The stagnant fight for Cuba's provinces began to look like a war. All week long, Rebel Leader Fidel Castro's radio blared victory, reported forces sweeping through town after town in Oriente and Las Villas provinces, routing small garrisons, setting up rebels as "civil authorities." The excited trumpeting was probably overdone. But there was little question that the rebels were on the move, or that Dictator Fulgencio Batista's army was retreating to defensive ground in Cuba's big cities.

Out of the Hills. For the first time in the two-year conflict, Castro moved his GHQ out of the Oriente mountain fastness to a site near the town of Baire, 42 miles from Bayamo. Moving through the Oriente valleys, rebel columns filtered into half a dozen weakly garrisoned small towns, captured Caimanera (pop. 4,000), just across the bay from the U.S. Guantanamo naval base. In answer, the Cuban high command sent two frigates to shell Caimanera, planes to bomb the rebels wherever they showed themselves. Batista committed few troops. Whenever possible, the beleaguered garrisons pulled back; a few surrendered to the rebels. Though official communiques said little, there were reports that Batista's big Santiago garrison, recently reinforced with 2,000 fresh troops flown in, had twice attempted to break through the rebel ring only to fail. The government still talked of an "all-out offensive"; the talk lost much of its steam when the Santiago commander bought up every foot of barbed wire in town, spun it around Moncada barracks and along the airport road.

On the sugar plains of Las Villas province the rebels claimed the capture of several more small towns. The government gave credence to their claims by shaking up the army command, ordering in more reinforcements and warning the civilian population that it intends to bomb out any rebel attempt to hold the central province. Reports of heavy fighting came out of Fomento. near the Sierra del Escambray. The rebels held Sancti Spiritus (pop. 60,000) for a night, drove the army from Caibarien. a north coast sugar port, and closed in on the Las Villas capital of Santa Clara.

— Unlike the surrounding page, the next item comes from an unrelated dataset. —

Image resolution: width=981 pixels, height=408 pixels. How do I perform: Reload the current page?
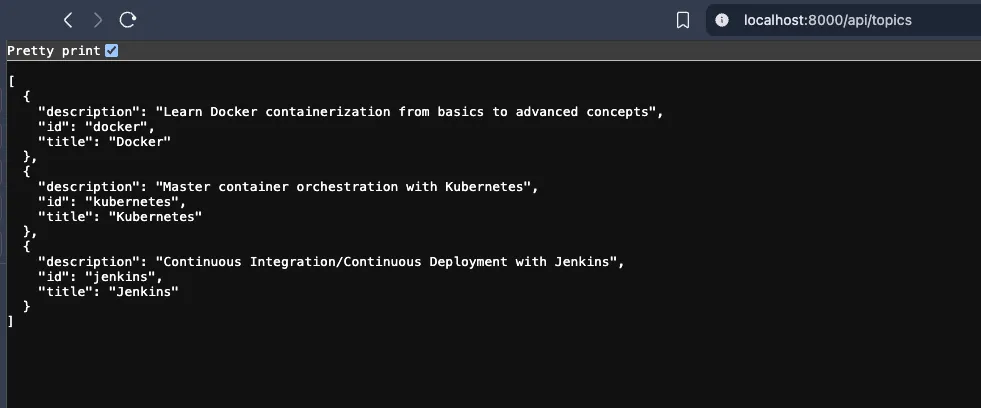point(128,20)
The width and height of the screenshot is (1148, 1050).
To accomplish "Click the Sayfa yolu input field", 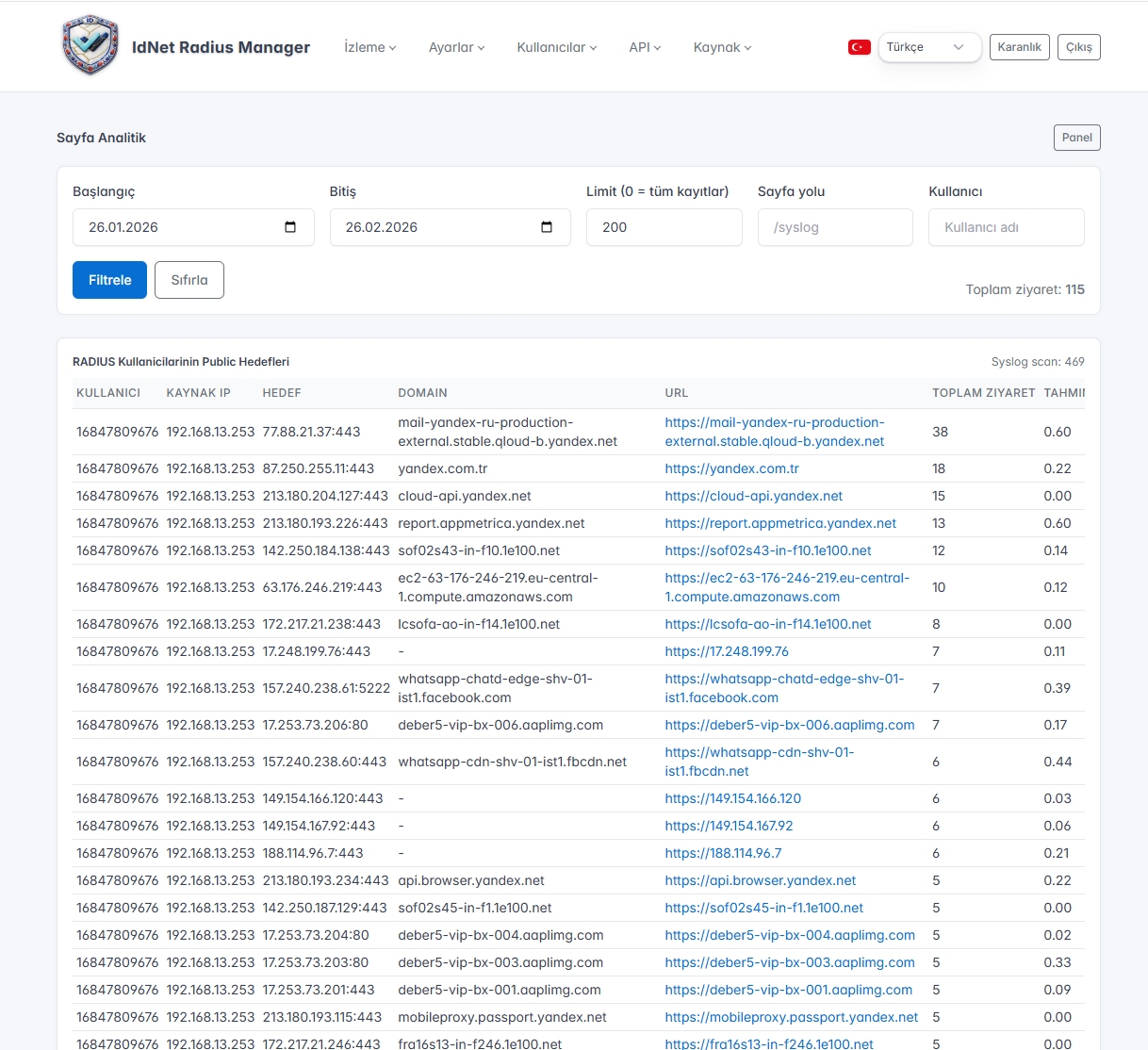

Into the Camp. In the face of the new threat by the rebels, Batista's regime showed few signs of cracking. In Havana 30 new British medium tanks and cases of Italian machine guns were unloaded and hustled off to Camp Columbia. From time to time there were tales of dissatisfaction and defection among both high-and low-ranking Cuban army officers. One young air force pilot, Jose Crespo, flew his B-26 to exile in Miami last week, saying that he could not obey orders to "bomb cities and kill innocent women and children." But there were other pilots, willing to use bombs. So long as the big army garrisons remain loyal, the Batista regime still stands.

The big losers in the spreading war are Cuba's people. In Oriente the civil war moved the Roman Catholic Church to issue its own sad communique last week. Said Santiago Archbishop Enrique Perez Serantes: "We have entered a new and horrible phase--hunger produced by war. Christian hearts cannot be unmoved by the plight of nearly all our towns and villages, filling with victims of hunger and caught in the path of death."